Document —
==========
Dividends: The Series A Redeemable Convertible Preferred Stock ranks senior to the common stock with respect to dividends and distributions of assets upon the Company’s liquidation, dissolution or winding up. The Series A Redeemable Convertible Preferred Stock has an initial value of $10,000 per share (the “Initial Value” and the Initial Value plus compounded and accrued dividends, the “Accrued Value”). Dividends on the Series A Redeemable Convertible Preferred Stock are payable in the form of compounded cumulative dividends upon each share of the Series A Redeemable Convertible Preferred Stock (paid-in-kind). Dividends accrue daily on the Initial Value (as increased for any compounded dividends previously compounded thereon) of each share of the Series A Redeemable Convertible Preferred Stock at a rate of 9% per annum and compound on the basis of quarterly dividend payment dates on each March 31, June 30, September 30 and December 31 of each year, commencing June 30, 2024.
==========
Task instructions —
• 1. Please say whether each statement below agrees with the dividend terms, answering yes or no and quoting the deciding words.
(a) The Series A Redeemable Convertible Preferred Stock ranks below the common stock with respect to dividends.
(b) Dividends accrue at a rate of 9% per year.
(c) Dividends on the Series A Redeemable Convertible Preferred Stock are paid in cash.
• 2. Using the dividend terms, answer each question on its own line.
(a) What is the initial value of each share?
(b) How often do dividends accrue?
(c) On what date do the quarterly dividend payment dates commence?
• 3. Extend the dividend terms with the next part, beginning after their final sentence.

Collected data —
==========
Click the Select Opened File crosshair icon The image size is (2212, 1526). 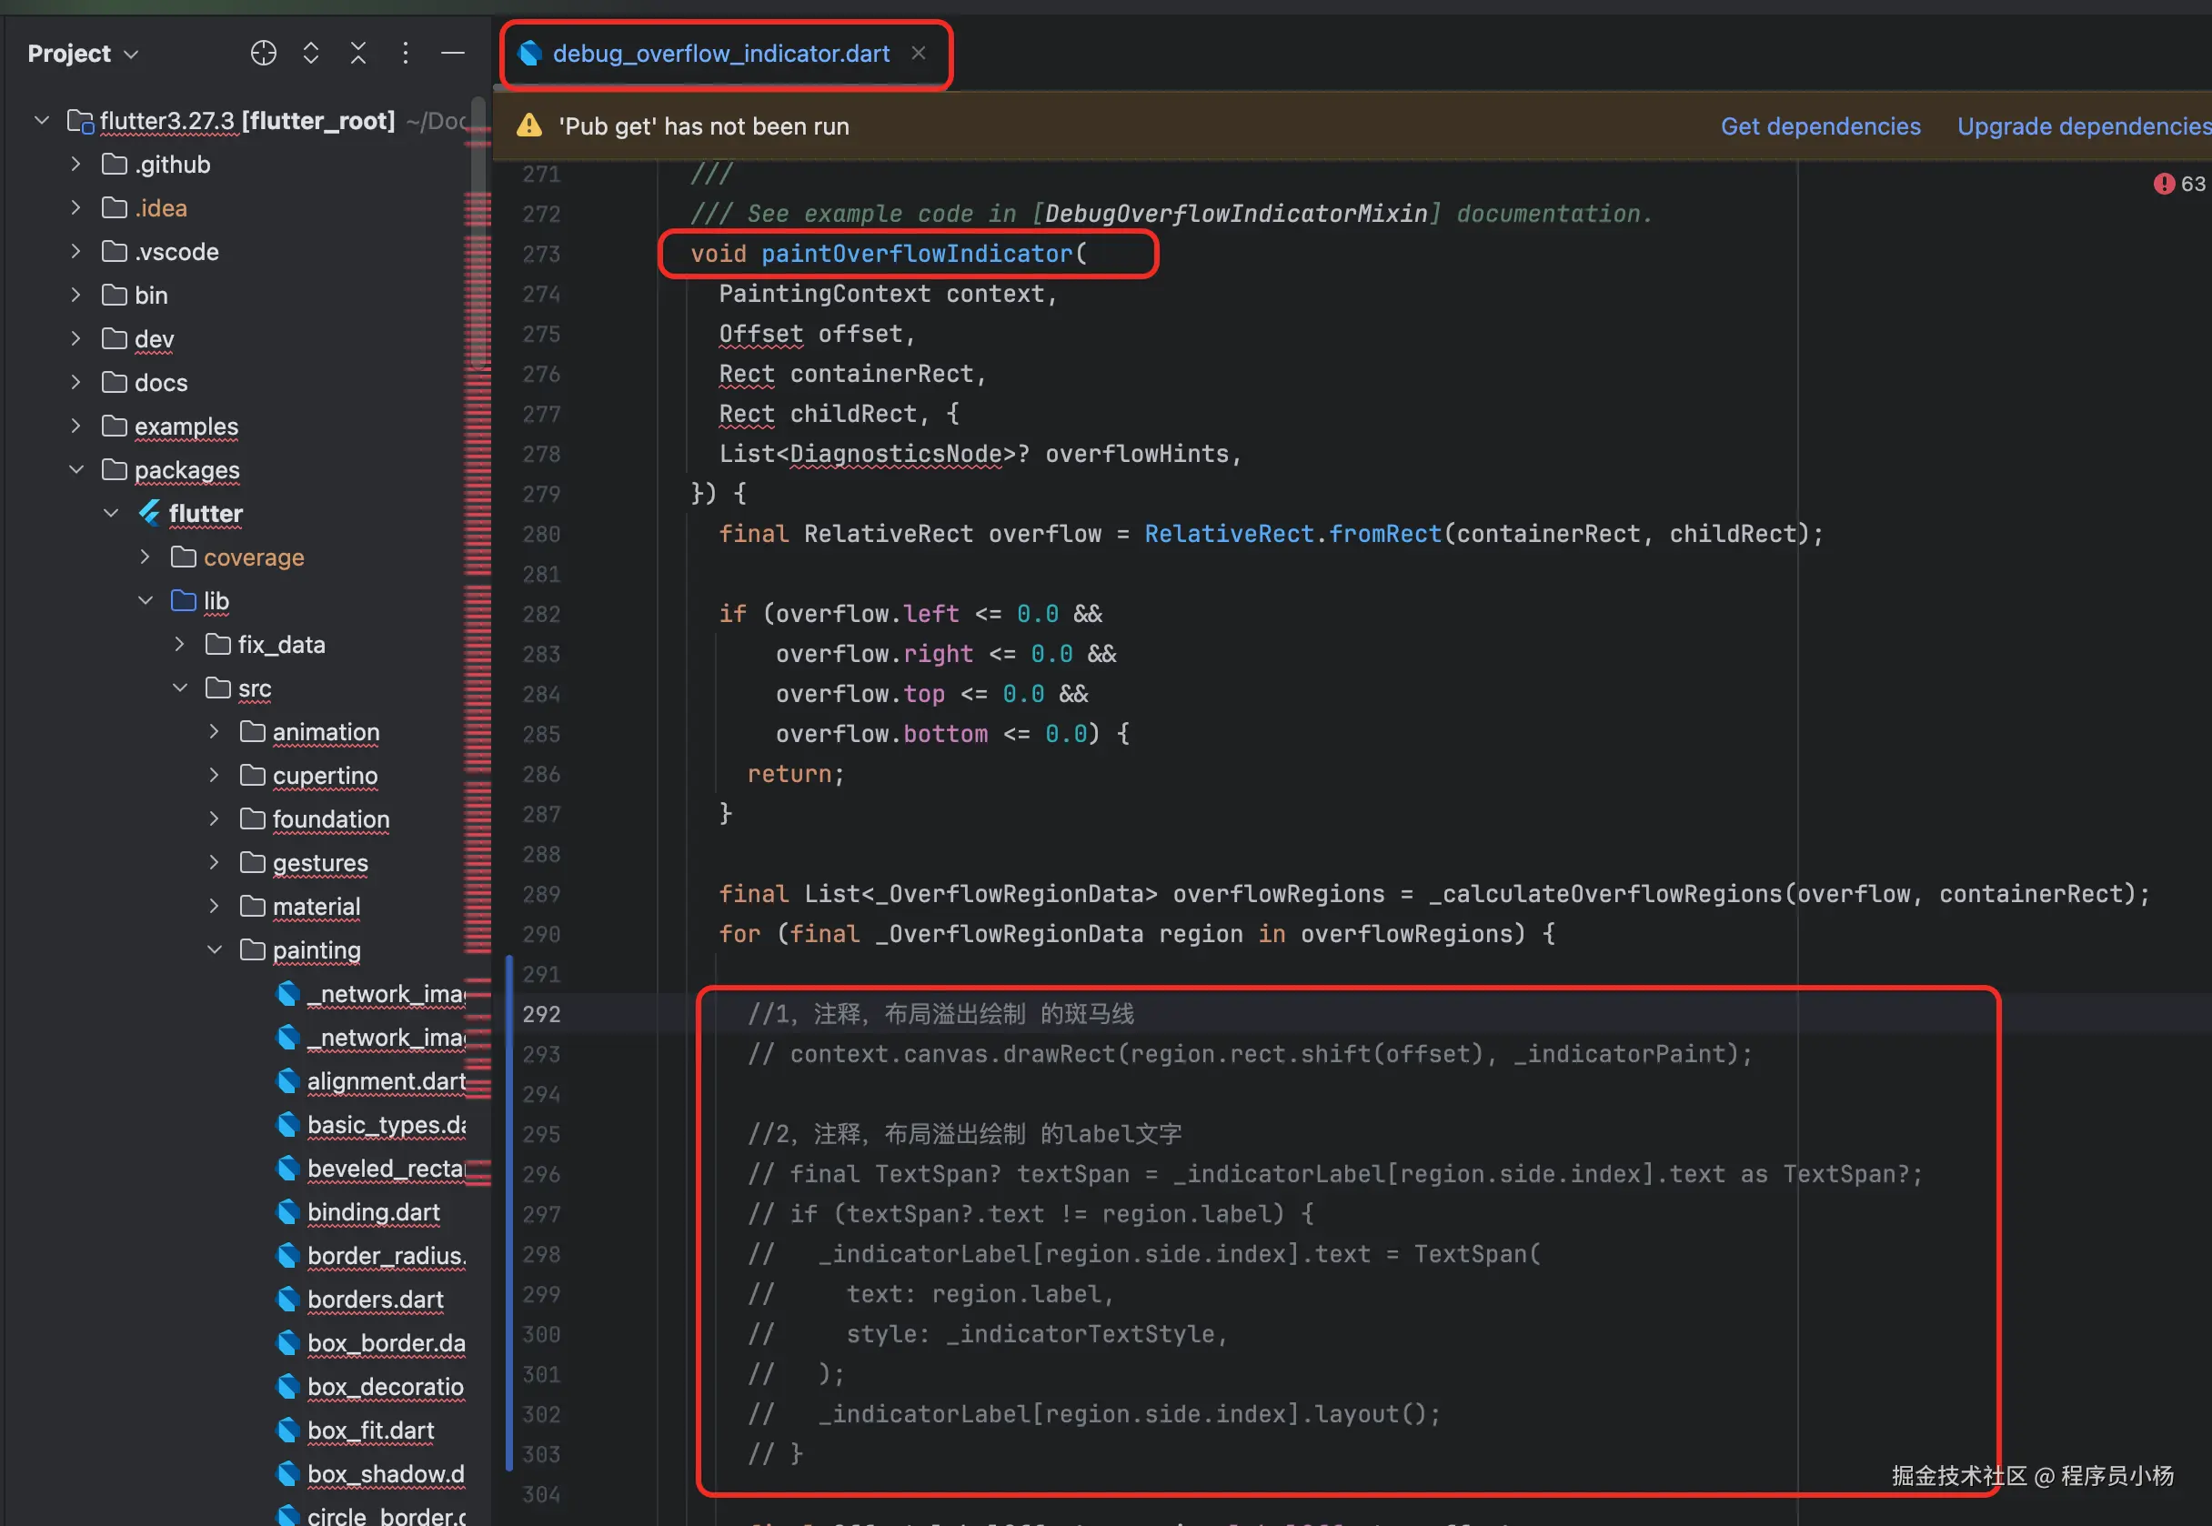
==========
Answers per task —
• 1.
(a) No: "ranks senior to the common stock with respect to dividends"
(b) Yes: "at a rate of 9% per annum"
(c) No: "payable in the form of compounded cumulative dividends upon each share of the Series A Redeemable Convertible Preferred Stock (paid-in-kind)"

• 2.
(a) $10,000 per share
(b) Daily
(c) June 30, 2024

• 3.
Liquidation Preference: Upon a liquidation, dissolution or winding up of the Company, each holder of shares of the Series A Redeemable Convertible Preferred Stock (“Holder”) will be entitled to receive, with respect to each share of then-outstanding Series A Redeemable Convertible Preferred Stock, out of the assets of the Company available for distribution to its stockholders an amount in cash equal to the greater of (a) an amount per share of the Series A Redeemable Convertible Preferred Stock as of the date of such liquidation, dissolution or winding up equal to (i) the per share Accrued Value as of the relevant date multiplied by (ii) the relevant percentage (the product of (i) and (ii), the “Minimum Consideration”); and (b) the amount that such Holder would have received with respect to such share of the Series A Redeemable Convertible Preferred Stock if all shares of the Series A Redeemable Convertible Preferred Stock had been converted at their Accrued Value into shares of common stock on the business day immediately prior to the date of such liquidation, dissolution or winding up. As of June 30, 2024, the liquidation preference of the Series A Redeemable Convertible Preferred Stock was $1,045.4 million.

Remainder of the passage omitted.